- **TASK TO COMPLETE**:
Using the data below, tally the lines that include the string "computer". Only the number is wanted.

Start of SUPPLIED RECORDS

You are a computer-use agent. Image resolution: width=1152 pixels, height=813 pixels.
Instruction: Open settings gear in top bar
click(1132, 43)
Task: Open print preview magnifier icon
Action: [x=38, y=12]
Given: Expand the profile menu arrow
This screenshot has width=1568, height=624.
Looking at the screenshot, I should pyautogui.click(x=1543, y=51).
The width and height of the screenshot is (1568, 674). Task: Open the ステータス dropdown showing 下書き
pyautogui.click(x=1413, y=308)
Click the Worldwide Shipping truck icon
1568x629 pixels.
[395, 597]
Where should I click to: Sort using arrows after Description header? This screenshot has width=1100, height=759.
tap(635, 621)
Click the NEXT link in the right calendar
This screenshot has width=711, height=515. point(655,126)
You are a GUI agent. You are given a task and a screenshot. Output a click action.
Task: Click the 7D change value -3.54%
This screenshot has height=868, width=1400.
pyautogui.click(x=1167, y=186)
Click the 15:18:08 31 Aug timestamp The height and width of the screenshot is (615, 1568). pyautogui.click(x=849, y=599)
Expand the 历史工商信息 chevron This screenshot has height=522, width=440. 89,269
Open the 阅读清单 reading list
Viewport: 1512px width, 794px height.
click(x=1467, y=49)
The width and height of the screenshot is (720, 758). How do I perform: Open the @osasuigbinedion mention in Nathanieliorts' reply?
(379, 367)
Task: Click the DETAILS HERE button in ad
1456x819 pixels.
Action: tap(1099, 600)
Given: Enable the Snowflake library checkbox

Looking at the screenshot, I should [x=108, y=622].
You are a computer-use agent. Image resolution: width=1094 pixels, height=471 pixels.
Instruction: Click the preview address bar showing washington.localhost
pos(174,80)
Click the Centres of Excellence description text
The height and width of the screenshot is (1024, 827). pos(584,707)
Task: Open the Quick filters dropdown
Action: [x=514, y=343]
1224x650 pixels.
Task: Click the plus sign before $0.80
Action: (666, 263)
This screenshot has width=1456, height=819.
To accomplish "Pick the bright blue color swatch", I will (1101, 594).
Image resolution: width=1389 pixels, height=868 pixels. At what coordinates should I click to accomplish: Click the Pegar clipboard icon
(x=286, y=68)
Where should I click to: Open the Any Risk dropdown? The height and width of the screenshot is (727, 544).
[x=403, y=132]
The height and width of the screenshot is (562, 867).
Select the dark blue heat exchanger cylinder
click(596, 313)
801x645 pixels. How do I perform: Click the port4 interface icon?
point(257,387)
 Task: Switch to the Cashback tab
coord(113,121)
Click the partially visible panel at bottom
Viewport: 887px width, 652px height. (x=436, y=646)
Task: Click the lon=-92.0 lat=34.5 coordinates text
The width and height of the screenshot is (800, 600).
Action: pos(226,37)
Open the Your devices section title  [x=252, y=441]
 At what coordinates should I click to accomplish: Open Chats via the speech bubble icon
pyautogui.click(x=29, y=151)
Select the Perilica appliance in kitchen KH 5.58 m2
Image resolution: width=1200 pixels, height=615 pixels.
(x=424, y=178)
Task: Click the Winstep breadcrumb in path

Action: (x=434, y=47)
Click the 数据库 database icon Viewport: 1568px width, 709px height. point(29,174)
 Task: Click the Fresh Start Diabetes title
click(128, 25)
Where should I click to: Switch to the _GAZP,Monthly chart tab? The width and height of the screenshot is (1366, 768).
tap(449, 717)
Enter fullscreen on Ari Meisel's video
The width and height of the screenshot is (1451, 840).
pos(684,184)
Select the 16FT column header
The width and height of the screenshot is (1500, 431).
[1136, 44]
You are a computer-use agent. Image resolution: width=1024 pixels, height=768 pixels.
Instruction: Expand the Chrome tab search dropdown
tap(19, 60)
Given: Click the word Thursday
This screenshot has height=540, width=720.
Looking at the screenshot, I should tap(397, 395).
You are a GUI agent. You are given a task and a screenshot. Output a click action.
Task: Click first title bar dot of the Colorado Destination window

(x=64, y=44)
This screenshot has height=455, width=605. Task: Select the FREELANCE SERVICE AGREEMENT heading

End of SUPPLIED RECORDS

- **OUTPUT OF THE TASK**:
3